What’s Wrong With It
The failure modes I observed, mostly so I know what to fix:
Linear mixing is a soft prior, not a guide. It lifts tokens. It does not constrain meaning. The model still hallucinates; the prior just makes it hallucinate in my register.
Token-level matching is too local. The n-gram looks at the longest in-corpus suffix, which is usually a handful of tokens. Enough for register, not enough for thematic coherence. Sequential sentences can pull from completely different parts of the corpus.
The corpus is too small. 1.6 MB has only so many patterns. With α near 1 the model loops within seconds.
Tiny models cannot be steered into competence. The 135M under any prior is a syntax engine. With the prior it is a syntax engine with my vocabulary. Useful for a curio, not for a tool.

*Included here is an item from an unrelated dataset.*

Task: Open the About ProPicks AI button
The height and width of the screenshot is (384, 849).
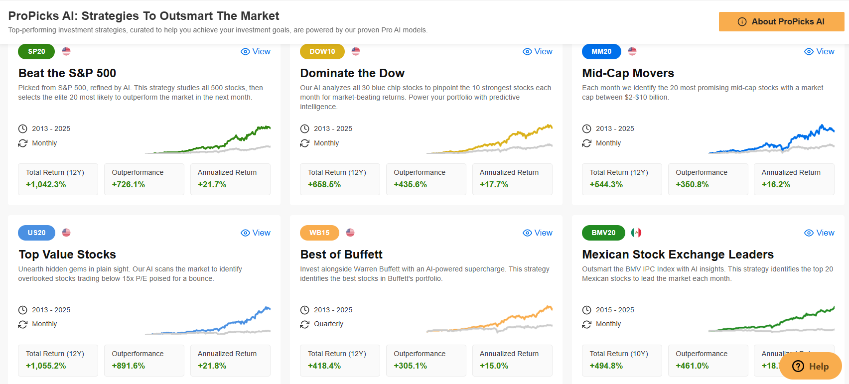Action: (x=781, y=21)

Temperature interacts unpredictably. Applying temperature to the mixed distribution is mathematically clean, but small changes to T produce large changes in output character that I cannot tune intuitively.
What Would Make It Work
Roughly in order of how much I think each would help:
Passage-level retrieval, also mixed in. A second prior at the level of full passages, retrieved via embedding search, with passage-level distributions mixed alongside the token-level n-gram. Token-level for register, passage-level for theme.

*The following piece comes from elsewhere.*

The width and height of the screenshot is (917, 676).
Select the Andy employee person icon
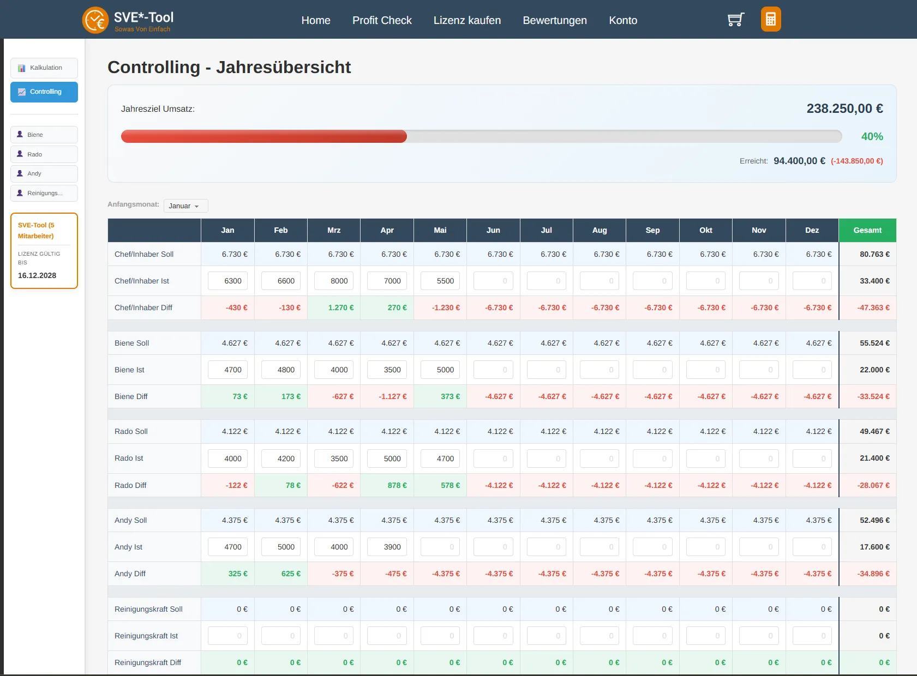(20, 173)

Logit-space mixing instead of probability-space. log p_mix = log p_llm + λ · log(p_ngram + ε) actively penalizes tokens with low corpus support, rather than only adding lift to high-support ones. Sharper steering.
A different LLM family. SmolLM2 caps at 1.7B. Qwen 2.5 1.5B or Llama 3.2 3B are similar size and stronger on instruction-following. Requires retokenizing the corpus; the JS doesn’t change.
Context-dependent α. Right now α is fixed. When the longest match is short (the LLM is off-corpus), trust the LLM more. When the match is long (the LLM is producing in-corpus text), trust the prior more. Probably the change with the most upside of these.
A Note On Local-First
The reason the whole pipeline runs in the browser, even though the result is weak, is that this is the use case fine-tuning has historically been worst at: people who want a personal model from their own writing, without running a GPU cluster, without uploading their writing anywhere, and without ending up with an opaque-weights artifact they cannot inspect.
Sample-time mixing with a public LLM is one possible answer. The model is a public utility, the corpus is a static asset, the mixing is in user space. Anyone curious about what is being applied to the model can read the code.
This particular implementation is mediocre. The shape of the answer is right.
What This Is
Not a fine-tune. Not a chatbot that sounds like me. A research artifact. A thing that shows LLM and n-gram can be composed at sample time, with all the structural properties that follow, and that the architecture is worth more work even though this particular composition does not yet land.
The toy is at /ask, /alex, and /infinigram. Have at it.